Durante a experiência, os cientistas seguiram de perto o que acontecia às espinhas – visualizando várias alterações anatómicas. Primeiro, o silenciamento total da atividade neural causou um aumento do volume das espinhas dendríticas. “As espinhas são como minúsculos microfones que, perante o silêncio, aumentam o ‘volume’ para tentar captar os mais ténues ruídos”, explica Hobbiss.
A seguir, ativaram individualmente as espinhas com pulsos de glutamato e seguiram-nas durante duas horas. Uma das hipóteses era que as espinhas seriam incapazes de crescer mais, visto que o seu ‘volume’ estava no máximo. Mas aconteceu exatamente o contrário: as espinhas continuaram a crescer – e as espinhas mais pequenas foram as que mais cresceram.
Por último, os autores viram que as espinhas vizinhas à espinha ativada também tinham crescido, apesar de a experiência ter ativado apenas uma espinha de cada vez. “Descobrimos que, após ausência de atividade, outras espinhas na vizinhança também tinham crescido, tornando ainda maior a sensibilidade da célula à transmissão neuronal”, diz Hobbiss. “As células tornam-se mais sensíveis, mais suscetíveis de codificar informação. Como se de ‘amplificadores’ se tratasse”, acrescenta.
“O facto de as espinhas vizinhas crescerem ao mesmo tempo que a espinha ativa significa que a plasticidade homeostática altera uma das características fundamentais do armazenamento de informação, que é o facto de a plasticidade ficar limitada ao local de entrada de informação”, explica Israely. “Portanto, nesse sentido, os diferentes mecanismos de plasticidade que actuam sobre os neurónios são capazes de colaborar para mudar quais e quantos canais de entrada respondem a um estímulo. Acho que este é um resultado muito importante do nosso estudo.”
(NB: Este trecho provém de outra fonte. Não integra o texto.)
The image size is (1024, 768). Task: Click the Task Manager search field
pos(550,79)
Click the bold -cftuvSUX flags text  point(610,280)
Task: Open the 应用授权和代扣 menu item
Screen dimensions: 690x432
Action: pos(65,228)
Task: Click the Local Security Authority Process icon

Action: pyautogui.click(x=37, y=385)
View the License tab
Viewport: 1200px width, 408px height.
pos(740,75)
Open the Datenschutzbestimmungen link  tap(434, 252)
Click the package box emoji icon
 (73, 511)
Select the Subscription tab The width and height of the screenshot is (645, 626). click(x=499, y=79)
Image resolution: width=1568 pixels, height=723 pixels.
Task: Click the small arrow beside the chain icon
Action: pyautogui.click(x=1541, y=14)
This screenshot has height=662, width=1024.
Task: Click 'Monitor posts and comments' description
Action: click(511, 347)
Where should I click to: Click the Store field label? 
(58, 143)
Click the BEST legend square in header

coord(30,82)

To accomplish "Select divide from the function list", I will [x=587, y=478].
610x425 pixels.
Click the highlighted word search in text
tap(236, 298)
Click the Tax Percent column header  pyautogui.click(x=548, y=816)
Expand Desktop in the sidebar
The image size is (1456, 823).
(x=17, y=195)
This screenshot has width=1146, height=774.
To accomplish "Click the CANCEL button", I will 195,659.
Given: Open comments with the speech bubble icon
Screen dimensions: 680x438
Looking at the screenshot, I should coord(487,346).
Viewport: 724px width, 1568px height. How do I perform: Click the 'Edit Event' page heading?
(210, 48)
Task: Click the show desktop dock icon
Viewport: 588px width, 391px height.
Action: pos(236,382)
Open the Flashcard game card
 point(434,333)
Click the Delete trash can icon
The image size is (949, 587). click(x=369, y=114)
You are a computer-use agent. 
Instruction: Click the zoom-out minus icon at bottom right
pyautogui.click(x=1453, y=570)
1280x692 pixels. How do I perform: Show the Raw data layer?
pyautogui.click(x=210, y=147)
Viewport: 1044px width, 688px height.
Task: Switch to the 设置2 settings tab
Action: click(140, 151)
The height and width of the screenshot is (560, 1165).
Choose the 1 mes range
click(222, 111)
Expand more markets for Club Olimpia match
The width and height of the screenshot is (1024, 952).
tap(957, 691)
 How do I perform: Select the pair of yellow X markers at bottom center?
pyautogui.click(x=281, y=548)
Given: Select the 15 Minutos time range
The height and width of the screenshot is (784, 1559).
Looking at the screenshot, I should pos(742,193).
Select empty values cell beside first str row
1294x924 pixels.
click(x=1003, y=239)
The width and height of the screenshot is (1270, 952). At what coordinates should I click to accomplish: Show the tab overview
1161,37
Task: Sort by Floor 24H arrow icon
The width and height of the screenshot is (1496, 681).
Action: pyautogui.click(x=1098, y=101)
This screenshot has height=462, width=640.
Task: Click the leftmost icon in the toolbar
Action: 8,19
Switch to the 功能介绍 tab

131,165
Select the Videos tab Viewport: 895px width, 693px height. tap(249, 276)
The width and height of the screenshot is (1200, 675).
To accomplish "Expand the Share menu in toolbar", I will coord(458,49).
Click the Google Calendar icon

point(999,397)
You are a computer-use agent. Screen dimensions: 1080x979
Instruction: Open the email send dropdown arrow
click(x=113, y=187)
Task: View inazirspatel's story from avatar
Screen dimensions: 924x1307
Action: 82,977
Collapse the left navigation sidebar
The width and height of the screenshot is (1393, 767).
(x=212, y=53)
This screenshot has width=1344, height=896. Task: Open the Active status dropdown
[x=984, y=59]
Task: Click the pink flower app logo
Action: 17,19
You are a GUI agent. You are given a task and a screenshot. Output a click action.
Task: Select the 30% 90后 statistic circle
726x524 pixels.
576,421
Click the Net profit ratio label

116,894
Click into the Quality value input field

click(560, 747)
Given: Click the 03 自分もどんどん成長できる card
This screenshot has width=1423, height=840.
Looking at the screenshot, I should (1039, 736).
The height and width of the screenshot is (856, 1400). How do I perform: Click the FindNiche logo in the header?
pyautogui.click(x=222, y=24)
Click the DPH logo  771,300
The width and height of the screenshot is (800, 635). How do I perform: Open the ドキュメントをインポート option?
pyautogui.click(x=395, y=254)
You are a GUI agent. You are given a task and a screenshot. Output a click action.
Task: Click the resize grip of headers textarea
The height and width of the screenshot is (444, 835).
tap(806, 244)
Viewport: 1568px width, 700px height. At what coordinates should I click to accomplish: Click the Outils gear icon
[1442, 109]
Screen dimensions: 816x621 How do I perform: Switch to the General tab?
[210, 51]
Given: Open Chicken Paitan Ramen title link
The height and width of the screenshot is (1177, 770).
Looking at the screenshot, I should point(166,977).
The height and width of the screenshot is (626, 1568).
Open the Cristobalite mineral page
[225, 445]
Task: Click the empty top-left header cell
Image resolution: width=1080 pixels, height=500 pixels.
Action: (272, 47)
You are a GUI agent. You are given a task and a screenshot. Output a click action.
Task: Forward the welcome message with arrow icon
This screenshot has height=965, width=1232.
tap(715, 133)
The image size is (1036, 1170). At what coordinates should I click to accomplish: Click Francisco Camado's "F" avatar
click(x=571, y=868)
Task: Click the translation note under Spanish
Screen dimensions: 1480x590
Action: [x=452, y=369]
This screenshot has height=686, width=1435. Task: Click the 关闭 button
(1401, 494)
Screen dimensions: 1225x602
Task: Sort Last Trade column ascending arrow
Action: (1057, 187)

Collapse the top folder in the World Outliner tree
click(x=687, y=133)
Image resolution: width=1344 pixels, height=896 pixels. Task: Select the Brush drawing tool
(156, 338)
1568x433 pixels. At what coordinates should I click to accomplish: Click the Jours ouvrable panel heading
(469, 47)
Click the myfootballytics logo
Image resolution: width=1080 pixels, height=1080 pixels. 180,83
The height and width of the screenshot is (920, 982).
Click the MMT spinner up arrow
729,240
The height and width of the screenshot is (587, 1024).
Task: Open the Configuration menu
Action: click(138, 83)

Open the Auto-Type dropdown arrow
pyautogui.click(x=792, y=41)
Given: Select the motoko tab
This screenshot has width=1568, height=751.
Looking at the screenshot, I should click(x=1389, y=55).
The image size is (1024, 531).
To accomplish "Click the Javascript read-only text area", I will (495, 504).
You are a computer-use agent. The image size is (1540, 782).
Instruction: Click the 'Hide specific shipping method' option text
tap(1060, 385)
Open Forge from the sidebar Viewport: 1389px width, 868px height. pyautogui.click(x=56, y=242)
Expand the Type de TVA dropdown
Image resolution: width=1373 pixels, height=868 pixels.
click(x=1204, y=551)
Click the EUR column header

Conjuntamente, estes resultados mostram que a plasticidade homeostática pode de facto aumentar a plasticidade de Hebb, o tipo de plasticidade necessário para armazenar informação. “O nosso trabalho acrescenta uma peça ao puzzle de como o cérebro desempenha uma das suas tarefas fundamentais: ser capaz de codificar informação e ao mesmo tempo manter um nível estável de atividade”, conclui Hobbiss.
A desregulação da plasticidade homeostática – a componente estabilizadora – começa a ser relacionada com a saúde humana, em particular com as perturbações do desenvolvimento neural tais como as síndromes do X frágil e de Rett, mas também com doenças neurodegenerativas como a doença de Alzheimer. “Talvez seja este equilíbrio que nos torna capazes de aprender informações novas e de assegurar a estabilidade desse conhecimento ao longo de uma vida”, diz Israely.